- Work to complete
Copy out each of the following items word for word, leaving out the pictures.

** Start **

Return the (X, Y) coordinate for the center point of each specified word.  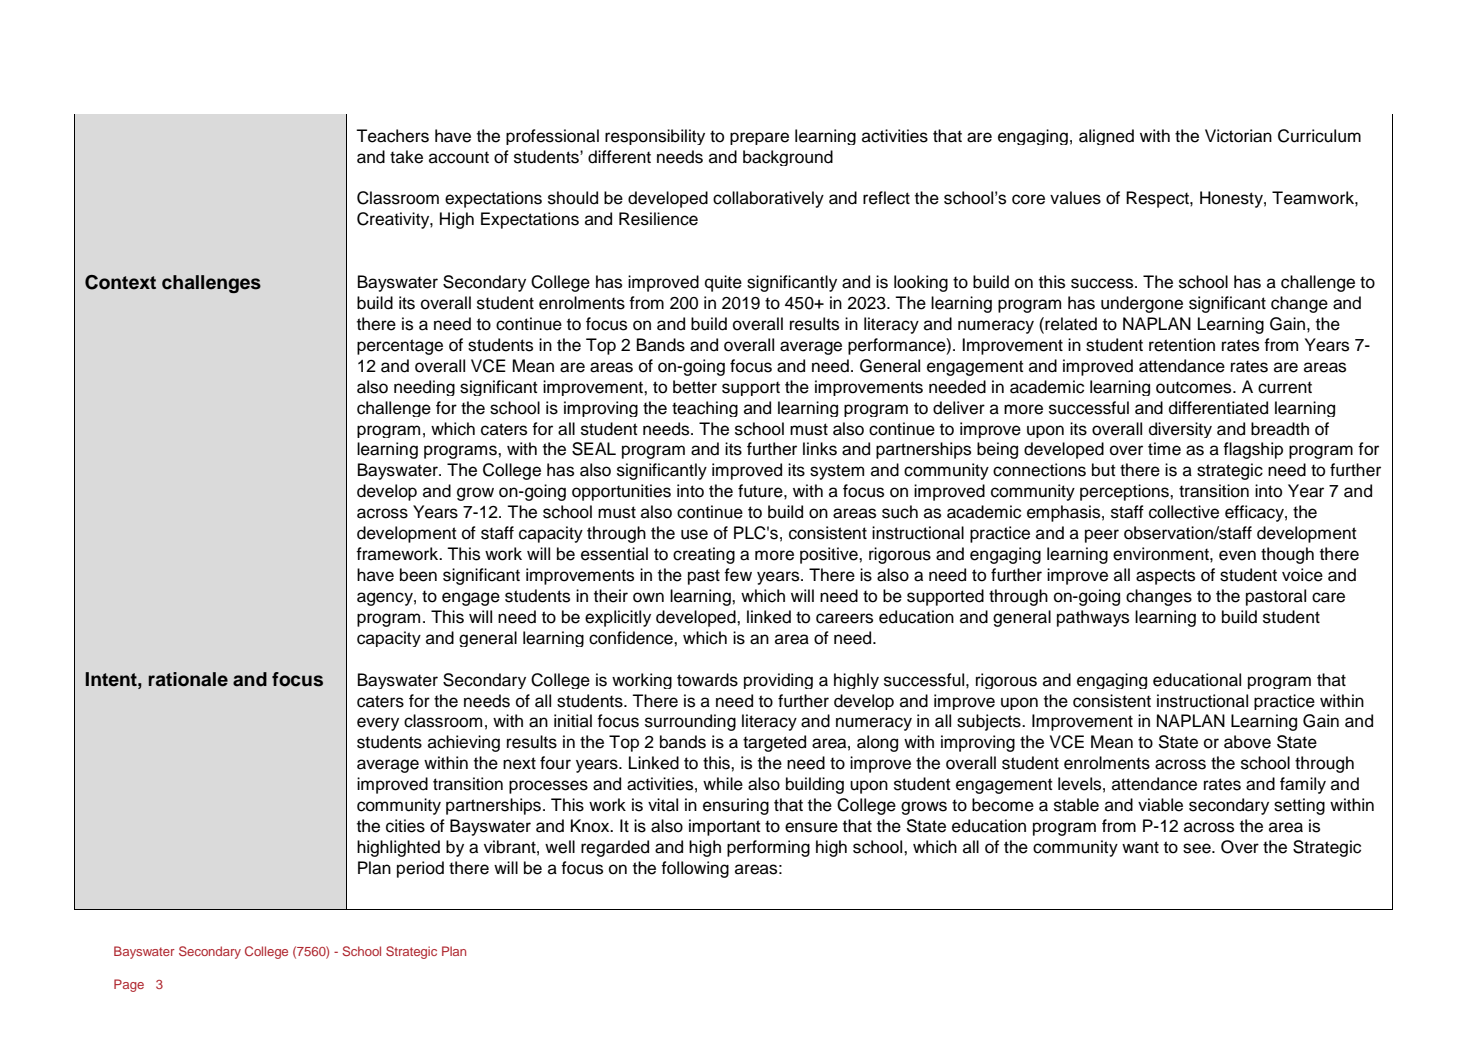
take (406, 157)
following (695, 869)
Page (129, 985)
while (723, 784)
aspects (1165, 577)
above (1247, 742)
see (1198, 848)
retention (1182, 345)
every (378, 724)
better (695, 387)
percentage (400, 347)
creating (704, 555)
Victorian (1238, 136)
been (418, 575)
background (788, 158)
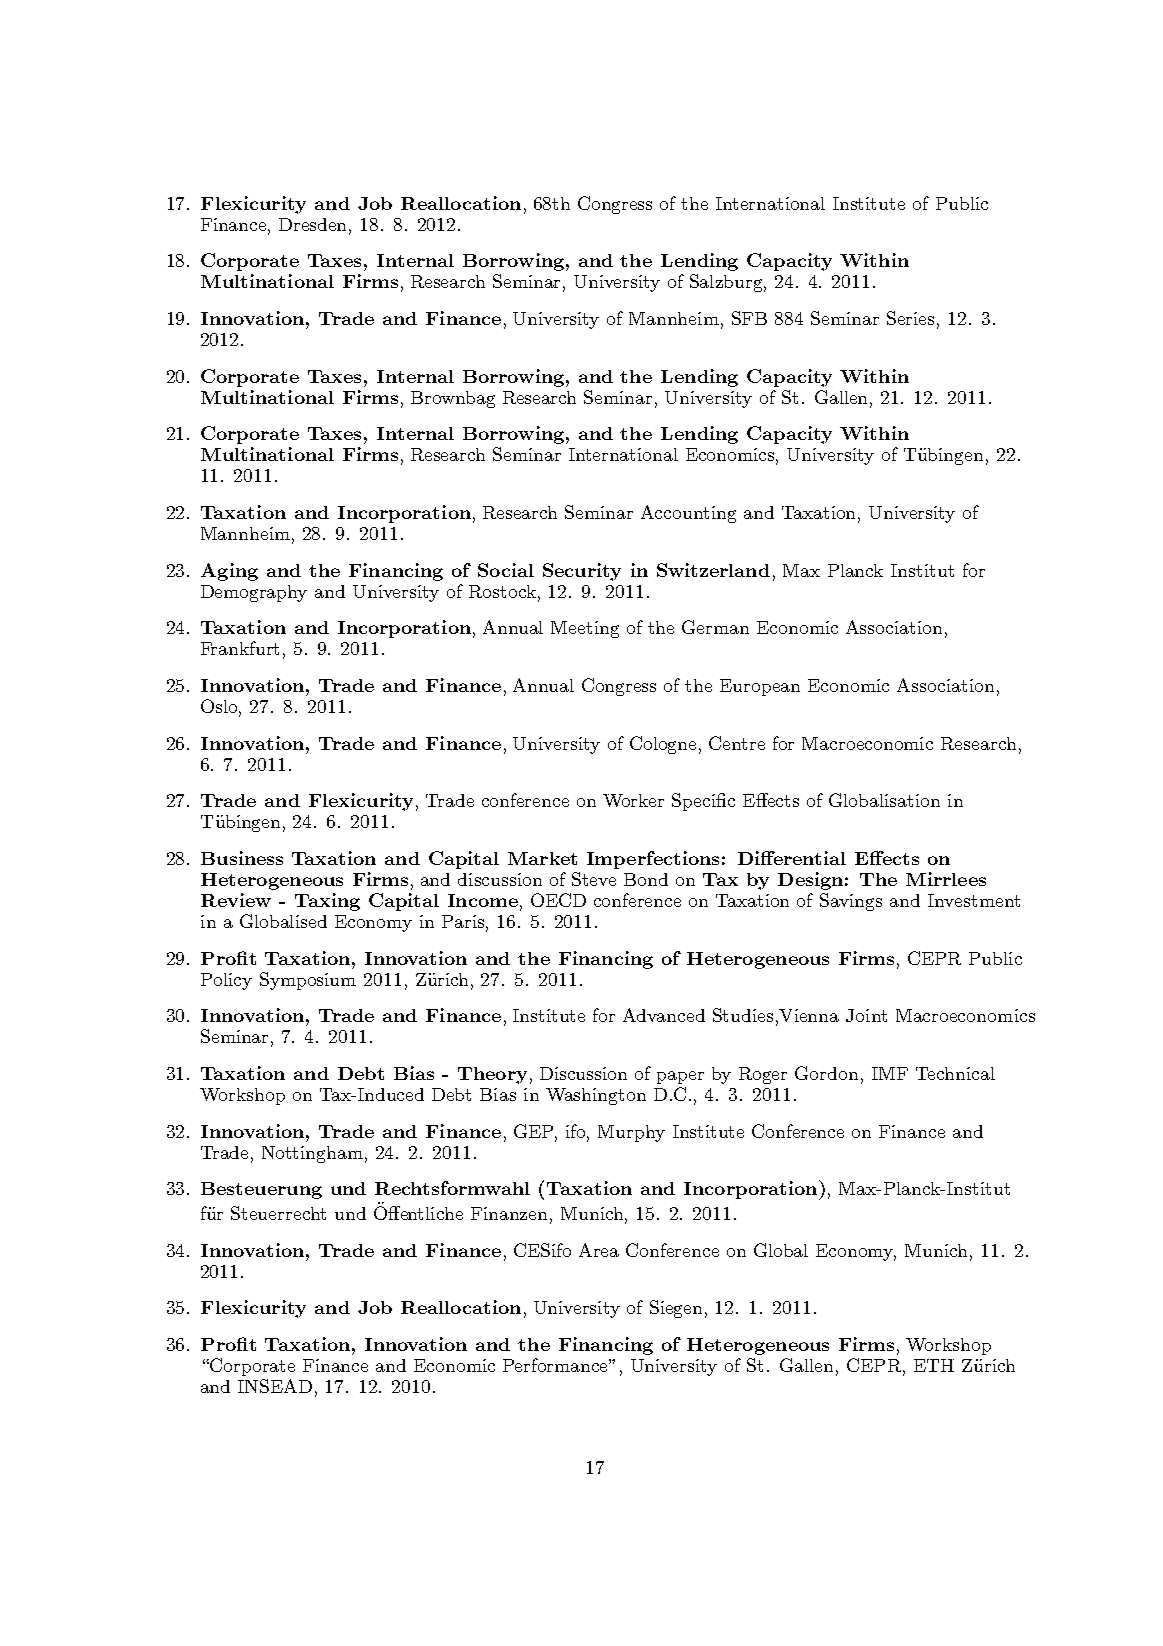 The image size is (1163, 1646). What do you see at coordinates (492, 1075) in the screenshot?
I see `Theory` at bounding box center [492, 1075].
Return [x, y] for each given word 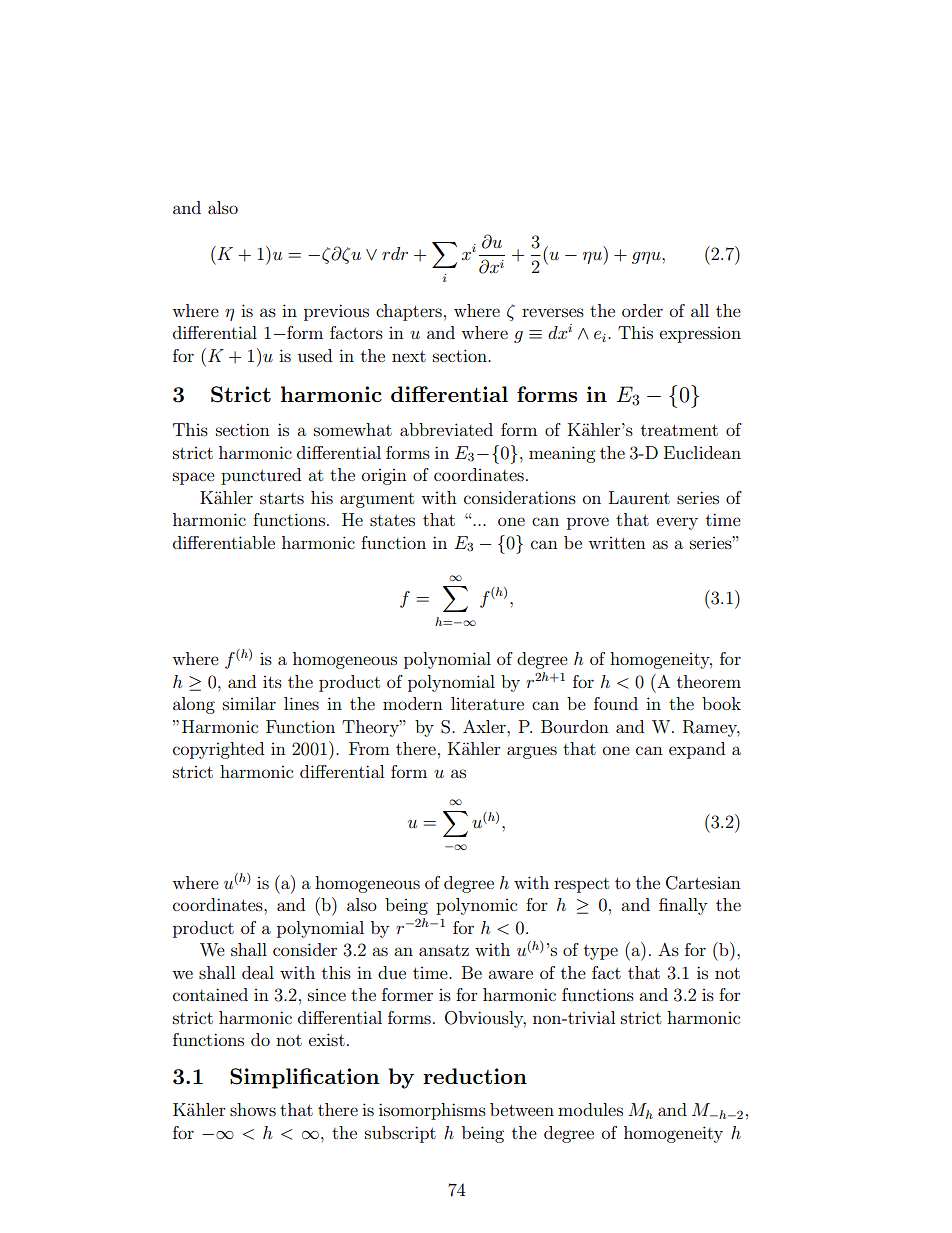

** End **

- Task output
Return the (X, Y) coordinate for the center point of each specified word.  
take (406, 157)
following (695, 869)
Page (129, 985)
while (723, 784)
aspects (1165, 577)
above (1247, 742)
see (1198, 848)
retention (1182, 345)
every (378, 724)
better (695, 387)
percentage (400, 347)
creating (704, 555)
Victorian (1238, 136)
been (418, 575)
background (788, 158)
 The image size is (1163, 1646). What do you see at coordinates (492, 1075) in the screenshot?
I see `Theory` at bounding box center [492, 1075].
Return [x, y] for each given word 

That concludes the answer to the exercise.